Peaceful coexistence between classes?

The Comintern and the CPGB had tremendous political authority as a result of the October Revolution and the undeniable gains of the Soviet planned economy. Yet Dutt squandered this authority to miseducate and misdirect the workers.

Dutt’s main argument was that the working class should bring down the British government, only to replace it with a new one that can work with the Soviet Union to draw up a peace plan with Hitler.

The British working class, however, rightly saw in Hitler’s fascism a direct threat to their interests. They wanted to fight Nazism.

Stalin’s pact, and its justification by Dutt, sowed illusions in Hitler as a reasonable statesman, and obscured the definite class standpoint he represented.

Fascism is the most extreme, reactionary version of capitalism. Its role is to smash the working class and its organisations. Calls for peace in the abstract were thus reactionary and paved the way for further class collaboration.

Anne Warde, Bill Davy, Sastry, John Lawrence, Heaton Lee, Ted Grant (left to right) outside the Neath HQ, 1945 / Image: Ted Grant Internet Archive (colourised)Comrades of the WIL later the RCP advocated for an independent working class programme to fight fascism. Image: Ted Grant Internet Archive (colourised)

The alternative was the ‘proletarian military policy’ proposed by Trotsky and developed by Ted Grant.

Its starting point was recognising this healthy desire to fight fascism amongst the working class, and making it clear that the only way to smash fascism is through a revolutionary programme, exposing the capitalists and their appeals for national unity.
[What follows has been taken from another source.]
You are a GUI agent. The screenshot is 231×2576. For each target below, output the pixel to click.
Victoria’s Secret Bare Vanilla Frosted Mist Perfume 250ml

As Dutt explains though, the goal of the Comintern wasn’t revolution. It was to replace one set of capitalist crooks with another – one that was more friendly to the Soviet Union.

“Once is tragedy…”

The Molotov-Ribbentrop Pact was yet another striking indication of how deeply the Comintern had degenerated. Substituting proletarian internationalism for diplomatic horse-trading was the embodiment of Stalin’s policy. This method directly led to the Comintern’s downfall: in 1943 Stalin unceremoniously disbanded it to win the support of Churchill and Roosevelt.

The dissolution was signed by the CPGB and welcomed as a necessary and logical step in the fight against fascism. At this stage the CPGB also allied themselves with the same British capitalists it denounced just yesterday.

These actions were nothing less than a complete betrayal of the working class.

Over 80 years later and the CPB (a splinter group from the CPGB which considers itself the CPGB’s successor) still hasn’t learned any of the lessons of this period. As recently as 2021, the CPB’s youth wing, the Young Communist League, republished a defence of the pact.

The role of building up the revolutionary forces during World War Two fell to Ted Grant and the Worker’s International League, and then the Revolutionary Communist Party.

In the RCP today, we continue this legacy of genuine, revolutionary, communism.